L’immobilier est une valeur refuge en France qui depuis vingt ans bénéficie de la forte baisse des taux et de l’urbanisation croissante du pays. Le marché a été également porté par les recompositions des familles faisant suite aux divorces dont le nombre a été multiplié par près de quatre de 1950 à 2017.  La relance de l’immobilier dépend évidemment du niveau de confiance des ménages en l’avenir et donc de la levée de certaines hypothèses sanitaires et économiques. Les incertitudes concernant les normes environnementales pourraient également peser sur le marché. L’interdiction des chaudières au fioul d’ici 2022 pourrait, tout comme les obligations de rénovation thermique des logements, avoir des incidences non négligeables sur les ventes dans les prochaines années.

Quels sont vos conseils pratiques à ceux qui veulent acquérir une résidence principale et aux investisseurs ?

En période de turbulences, il faut savoir garder son calme. Un achat immobilier ne répond pas à la logique de l’impulsion. Il faut profiter des taux bas et ne pas attendre un éventuel durcissement des conditions d’accès. En revanche, le marché cherche sa direction. Certaines ventes sont réalisées avec des prix en hausse quand d’autres affichent des baisses. L’acheteur retrouve un pouvoir de négociation d’autant plus quand le vendeur est pressé de vendre, ce qui n’était pas obligatoirement le cas avant le confinement.

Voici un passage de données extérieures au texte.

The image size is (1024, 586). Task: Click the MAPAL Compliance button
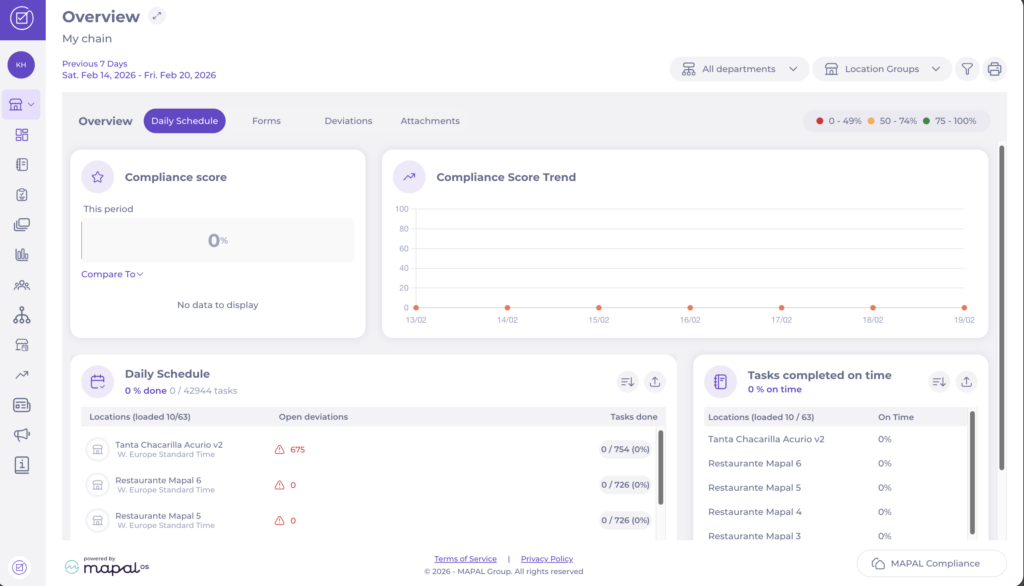click(931, 563)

Pour la résidence principale, l’acheteur devra regarder avec plus d’attention que dans le passé les moyens de transports en particulier dans les grandes villes, les nouvelles municipalités ayant l’intention de réduire la circulation routière. Pour l’investissement locatif, l’investisseur devra être plus sélectif qu’auparavant sur l’implantation et sur la qualité du bien ainsi que sur le choix des locataires. Plusieurs points de vigilance sont à prendre en compte : l’emploi, les transports, les commerces, les services et la sécurité.

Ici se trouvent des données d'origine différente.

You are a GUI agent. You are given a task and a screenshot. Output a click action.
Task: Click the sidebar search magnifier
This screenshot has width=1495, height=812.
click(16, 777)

Les villes de taille moyenne ayant de nombreux espaces verts avec une forte présence étudiante sont certainement à privilégier. Angers, Le Mans, Niort, Saint-Etienne, Reims, notamment sont à regarder avec attention. Avec les retards pris par le Grand Paris au niveau de la réalisation des lignes de métro, la petite couronne parisienne est peut-être surcotée. En outre, la région parisienne est pour le moment en première ligne en matière de ralentissement économique. Au niveau de l’investissement locatif, il est important de sortir des sentiers battus pour obtenir une bonne rentabilité.